— Begin Raw records —

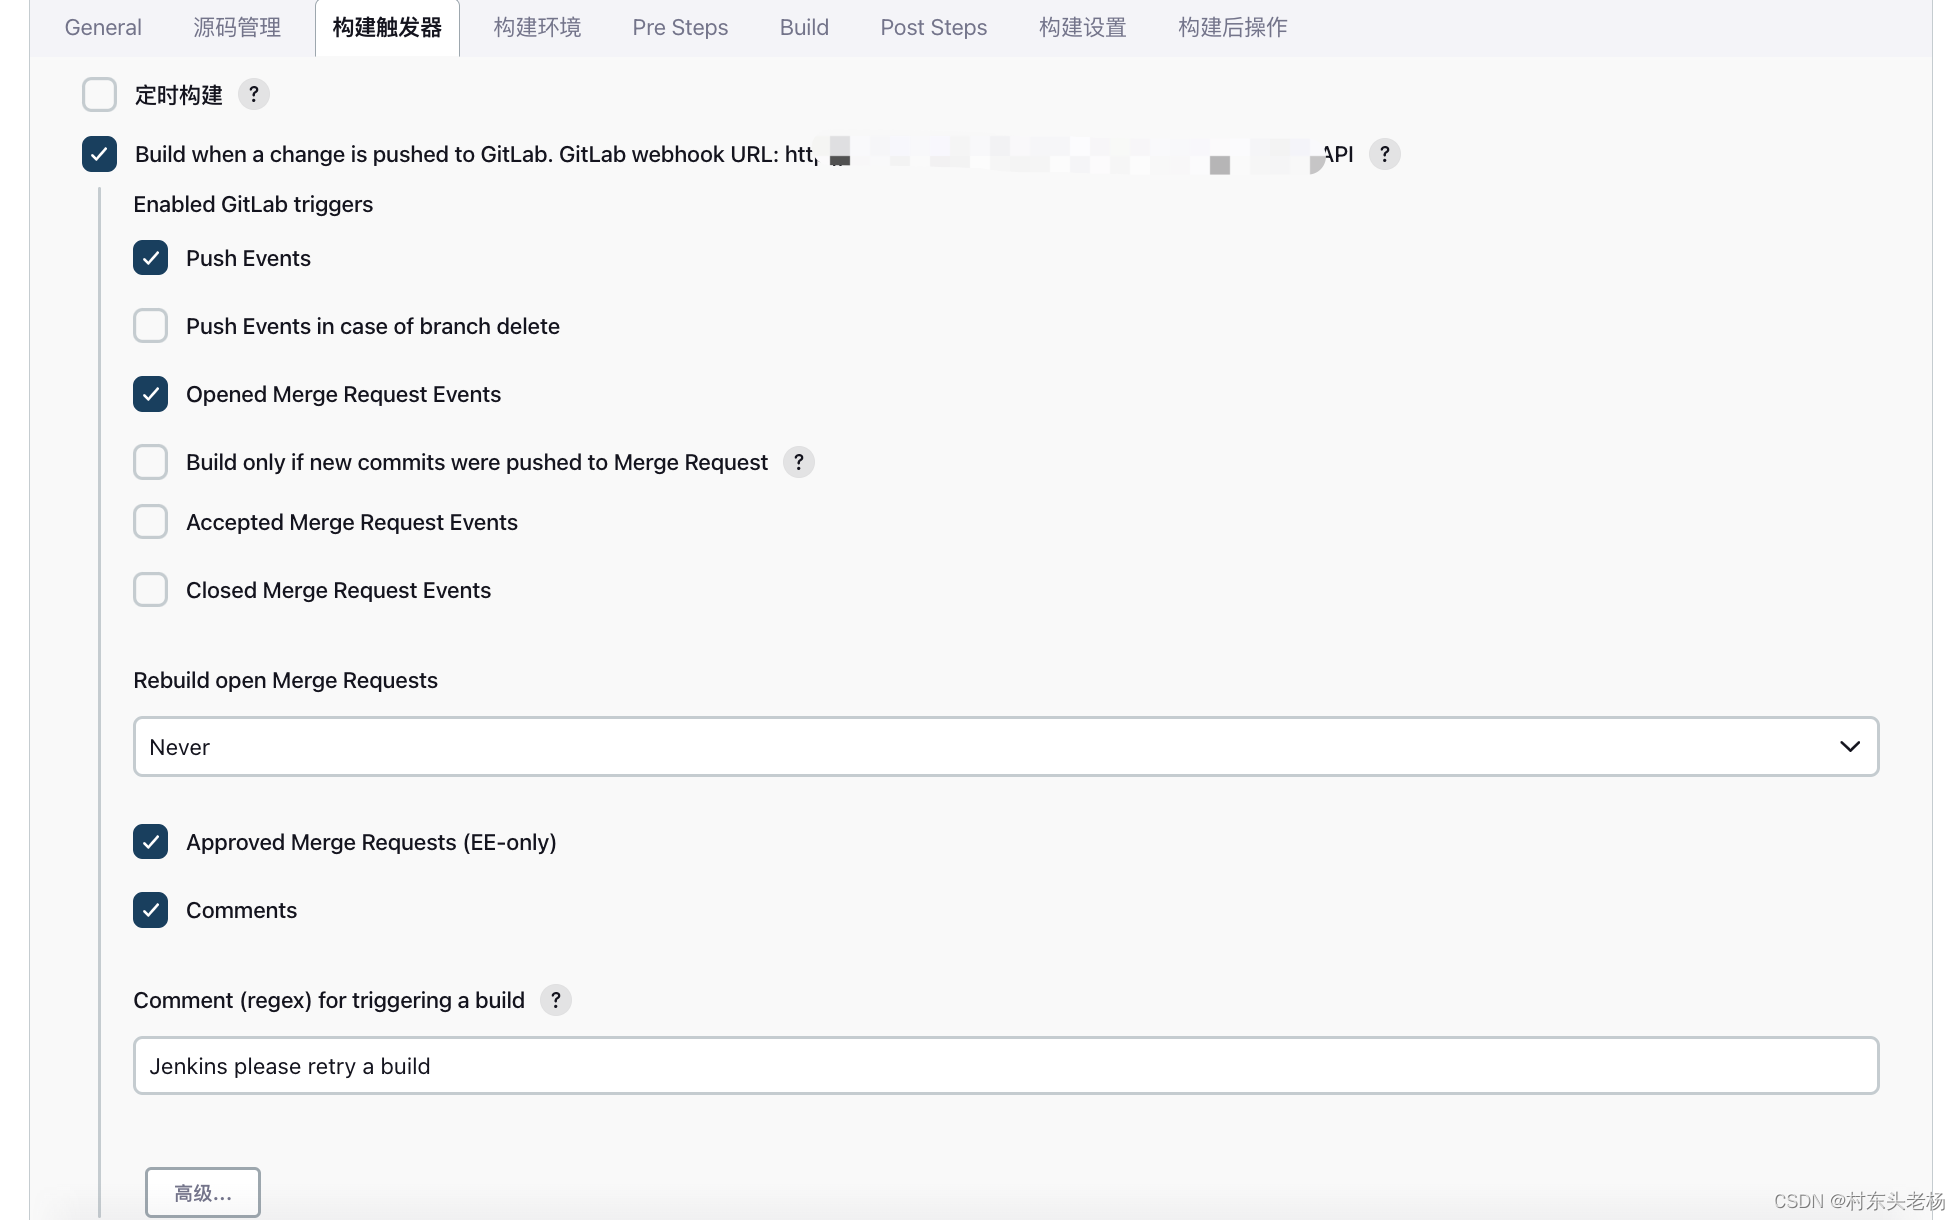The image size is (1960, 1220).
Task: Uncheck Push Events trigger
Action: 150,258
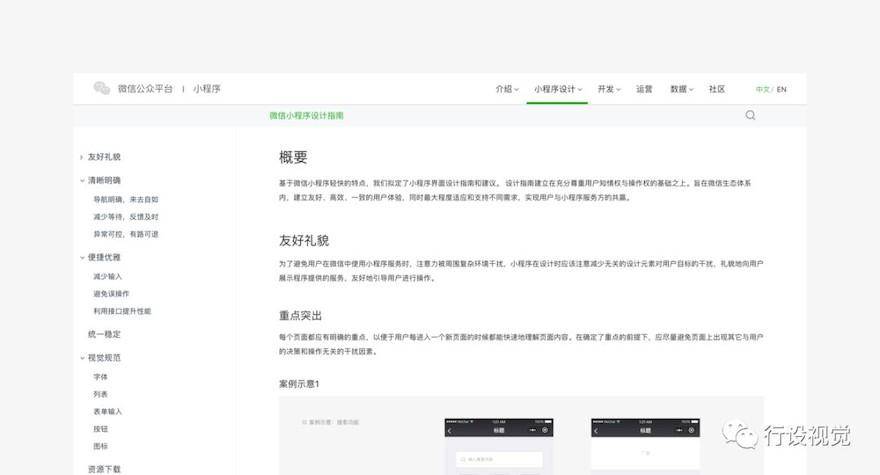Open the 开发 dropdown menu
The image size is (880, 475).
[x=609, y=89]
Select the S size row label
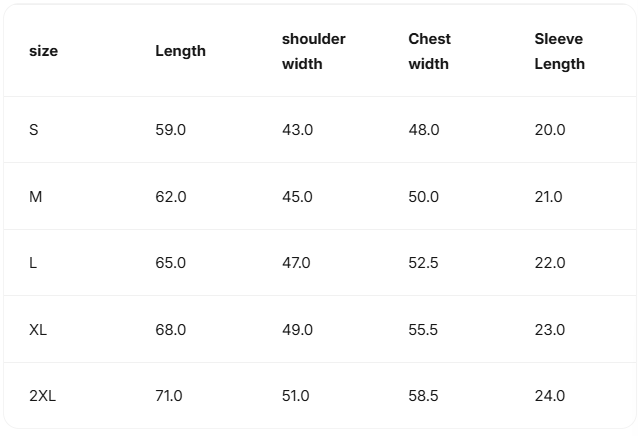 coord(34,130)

— End Raw records —

Please extract every line of the records above verbatim, and leave the pictures out of your answer.

The image size is (1960, 1220).
Task: Uncheck Push Events trigger
Action: 150,258
Open the 开发 dropdown menu
The image size is (880, 475).
[x=609, y=89]
Select the S size row label
 coord(34,130)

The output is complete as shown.